Text under study>
= = =

So, what explains the Supreme Court’s decision to uphold the Patient Protection and Affordable Care Act, more popularly known as Obamacare?   As most of you will recall, I thought the justices’ votes would fall largely along ideological lines, as captured by a short-hand measure – whether the justice was nominated by a Republican or Democratic president.  My back-of-the-envelope reasoning was based on more sophisticated models developed by legal scholars regarding how justices make decisions.  Based on my reading of this “attitudinal” model, I anticipated a five-to-four decision rejecting the argument that the mandate fell under the umbrella of the interstate commerce clause.  The government, in fact, cannot make you eat broccoli.  And that is precisely what happened – the Court’s Republican appointees ruled as a bloc against the Democrats to say the mandate was not permissible under the interstate commerce clause.  Here’s the key section, written by Chief Justice John Roberts, from the Supreme Court’s health are ruling:

“The individual mandate, however, does not regulate existing commercial activity. It instead compels individ­uals to become active in commerce by purchasing a product, on the ground that their failure to do so affects interstate commerce. Construing the Commerce Clause to permit Con­gress to regulate individuals precisely because they are doing nothing would open a new and potentially vast do­main to congressional authority. “

This extends a series of Supreme Court rulings dating back to the Rehnquist court in which a majority of the justices have begun to put limits on an expansive reading of the interstate commerce clause.   So far, so good for the attitudinal model.

= = =

Entries supplied>
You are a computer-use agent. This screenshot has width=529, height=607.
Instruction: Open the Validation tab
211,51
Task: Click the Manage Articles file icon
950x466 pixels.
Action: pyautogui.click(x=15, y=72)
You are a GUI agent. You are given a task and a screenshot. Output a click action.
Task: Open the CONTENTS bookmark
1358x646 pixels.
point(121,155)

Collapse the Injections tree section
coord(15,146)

= = =

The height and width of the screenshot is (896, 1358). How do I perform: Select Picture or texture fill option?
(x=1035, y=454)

= = =

Brief> Print the part of the passage on the Supreme Court's health care ruling starting with "This extends a" and going on through "the attitudinal model.". None of the items is needed for the work here.

Output below>
This extends a series of Supreme Court rulings dating back to the Rehnquist court in which a majority of the justices have begun to put limits on an expansive reading of the interstate commerce clause.   So far, so good for the attitudinal model.